Two sectors are making impression with their figures: the automotive and banking. They have lost 28 and 25 percent respectively. Some serious concerns are also caused by the situation on the real estate market in most countries in Europe. The rents in Spain after the crisis are booming and this leads to the belief that a new balloon will burst. According to Eurostat data for 2016, 43 percent of Spanish people have spent 40 percent of their income for rent, while the average percent in other EU countries is around 28.

Earlier this week, the German government has significantly reduced the forecasts of economic growth for this and the next year. The main reason for that is the international context that is less favourable despite stable domestic demand. The GDP of Europe’s biggest economy is expected to grow by 1.8 percent in 2018. This is a significant slowdown in growth rates from last year (2.2 percent).

Great Britain is heading to its worst year in economic terms since the last decade. All because the rising “Brexit without deal” concerns. The unsuccessful negotiations will damage significantly the British economy, which hardly managed to rank as second in EU for 2017.

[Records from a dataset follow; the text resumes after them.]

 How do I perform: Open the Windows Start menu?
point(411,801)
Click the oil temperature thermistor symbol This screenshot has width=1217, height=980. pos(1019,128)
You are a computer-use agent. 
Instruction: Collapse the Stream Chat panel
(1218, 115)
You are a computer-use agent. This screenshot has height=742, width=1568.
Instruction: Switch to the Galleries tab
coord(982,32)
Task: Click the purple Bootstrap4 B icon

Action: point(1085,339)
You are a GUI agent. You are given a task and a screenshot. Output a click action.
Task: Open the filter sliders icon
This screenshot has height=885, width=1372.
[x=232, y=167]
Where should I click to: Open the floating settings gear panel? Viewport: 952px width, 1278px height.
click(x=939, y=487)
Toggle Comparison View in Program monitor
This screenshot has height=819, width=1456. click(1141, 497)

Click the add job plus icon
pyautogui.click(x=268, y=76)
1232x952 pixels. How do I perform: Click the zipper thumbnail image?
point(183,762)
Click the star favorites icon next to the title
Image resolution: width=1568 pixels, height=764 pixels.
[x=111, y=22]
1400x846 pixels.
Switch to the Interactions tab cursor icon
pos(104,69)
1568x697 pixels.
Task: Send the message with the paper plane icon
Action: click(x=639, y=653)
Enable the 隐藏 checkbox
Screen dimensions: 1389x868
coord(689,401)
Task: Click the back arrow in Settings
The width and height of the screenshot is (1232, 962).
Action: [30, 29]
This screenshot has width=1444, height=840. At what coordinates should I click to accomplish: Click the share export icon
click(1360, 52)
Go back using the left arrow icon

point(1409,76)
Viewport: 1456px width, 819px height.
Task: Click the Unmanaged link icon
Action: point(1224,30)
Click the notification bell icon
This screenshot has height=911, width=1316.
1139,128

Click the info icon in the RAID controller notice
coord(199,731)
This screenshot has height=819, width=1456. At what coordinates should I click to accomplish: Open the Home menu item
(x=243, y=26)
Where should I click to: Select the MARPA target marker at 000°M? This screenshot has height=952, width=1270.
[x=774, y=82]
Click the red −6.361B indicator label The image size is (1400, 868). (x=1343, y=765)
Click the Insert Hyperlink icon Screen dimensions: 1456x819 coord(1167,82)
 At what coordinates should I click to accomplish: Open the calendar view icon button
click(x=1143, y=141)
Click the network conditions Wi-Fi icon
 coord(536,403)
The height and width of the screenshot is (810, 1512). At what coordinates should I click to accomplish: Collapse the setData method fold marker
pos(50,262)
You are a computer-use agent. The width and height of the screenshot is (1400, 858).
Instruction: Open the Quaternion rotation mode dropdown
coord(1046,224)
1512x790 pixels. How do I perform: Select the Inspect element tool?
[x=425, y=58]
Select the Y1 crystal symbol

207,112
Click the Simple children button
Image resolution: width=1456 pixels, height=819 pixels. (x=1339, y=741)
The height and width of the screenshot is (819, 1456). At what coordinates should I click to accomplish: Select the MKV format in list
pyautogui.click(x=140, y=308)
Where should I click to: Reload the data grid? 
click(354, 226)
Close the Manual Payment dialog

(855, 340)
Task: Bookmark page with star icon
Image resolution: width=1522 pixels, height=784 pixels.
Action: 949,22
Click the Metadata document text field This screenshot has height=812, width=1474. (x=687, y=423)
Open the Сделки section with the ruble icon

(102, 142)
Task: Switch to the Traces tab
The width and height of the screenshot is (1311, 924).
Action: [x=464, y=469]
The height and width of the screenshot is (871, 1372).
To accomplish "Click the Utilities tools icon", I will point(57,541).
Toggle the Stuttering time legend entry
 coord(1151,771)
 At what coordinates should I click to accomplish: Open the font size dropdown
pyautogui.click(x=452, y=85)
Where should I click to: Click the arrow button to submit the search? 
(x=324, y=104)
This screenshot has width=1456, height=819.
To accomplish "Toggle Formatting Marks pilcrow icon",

Already over 3,000 companies in Turkey have applied to the court for rescheduling the debts. It is likely that their number will increase to 7000 by the end of the year. Recently, a number of companies from different sectors of the economy and from different parts of the country have announced insolvency. They are also trademarks which are important for the Turkish economy – for example, the largest chicken producer in Turkey or a huge retailers with hundreds of subsidiaries.

The high indebtedness of countries such as Greece and the growing danger of Italy to take the same path should not be underestimated.